POEME ROMÂNESTI ÎN LIMBI STRAINE
Ion PILLAT
Etablissements
Là, où la rivière Dame se verse en Ardgesch
Où mon enfance murmure sur les ondes
Comme le Prince Noir régnant qui descendant venait
J'ai établi ma vie sur les collines d'l'automne.
Dans les vignobles d'or comme dans un collier
Sur le poitrel orné de notre côte
J'ai fermé le bonheur dans sa limite étroite
De noyers riches en ombre, ombrant un blanc palais.
Là, dans la paix d'la nuit, sur des vignobles chemins
Près des chars, en silence, je me suis promené,
Quand la neige de la lune neige sur les saules et bosquets
Quand chuchotte la vallée des chansons du moulin.
Comme un ballon je laisse tout notre globe terrestre
En garde dans le balcon de mes aïeuls je reste
Cueillir les près de prunier de mes yeux
Quand blanc, Négoïou, en automne, touche les cieux.

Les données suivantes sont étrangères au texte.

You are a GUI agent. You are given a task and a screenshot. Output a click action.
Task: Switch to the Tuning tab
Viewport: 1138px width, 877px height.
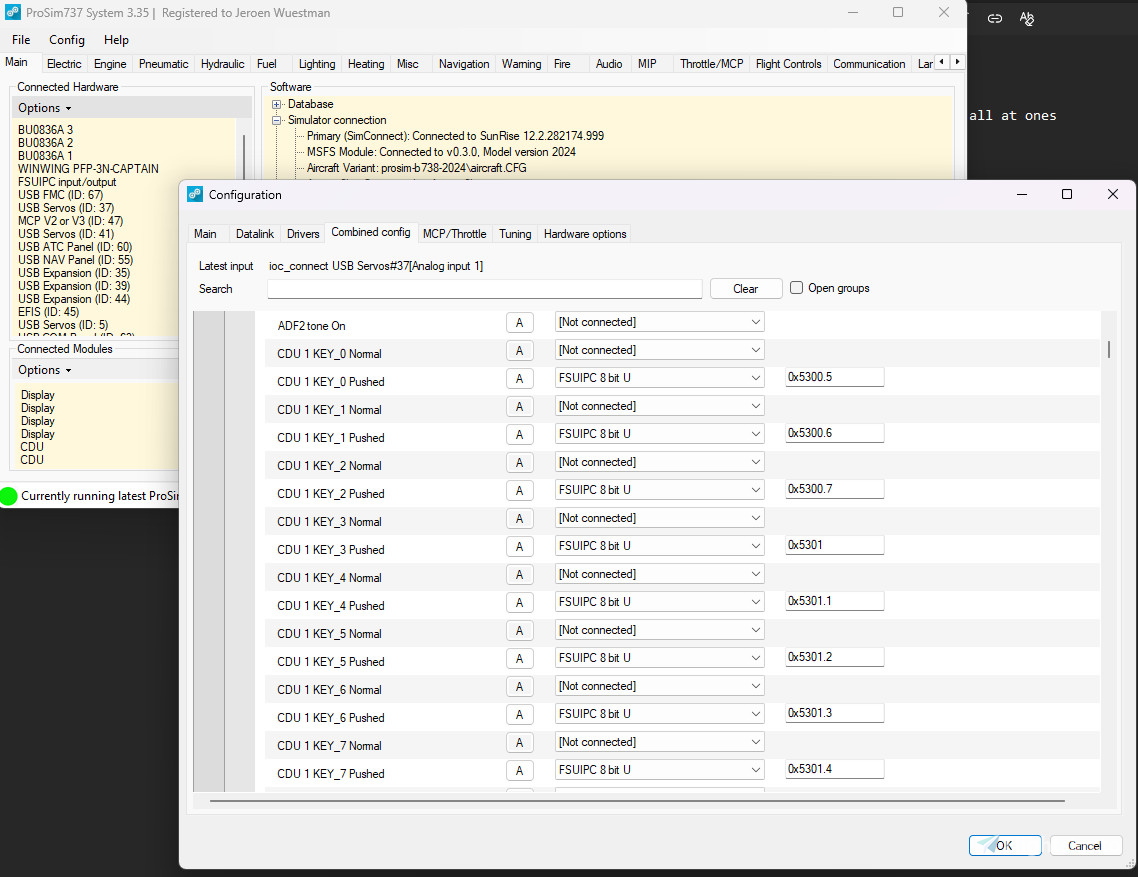514,233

Encore revant aux temps quand les tilleuls fleurissent
Quand le pays s'habille en blanche bure d'hiver,
Je tire au clair, chaque an, comme le passé s'éface
Sur les chemins lointains en sonnant ses clochers.

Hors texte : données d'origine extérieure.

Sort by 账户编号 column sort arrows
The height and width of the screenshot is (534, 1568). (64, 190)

Resté dehors, quand s'éteind chaque bruit
En regardant la ceindre chaude de ma maison
J'écoute soudain comme craque en frisson
Le souvenir comme une châtaine mûrie.
Ici arriva autrefois
Dans la maison rappelée de balcon et volets
La porte et le verrou d'épeires sont fermés.
Depuis que les haïdoucs luttaient dans la forêt
Ne tire plus lentement le tuyau de cheminée.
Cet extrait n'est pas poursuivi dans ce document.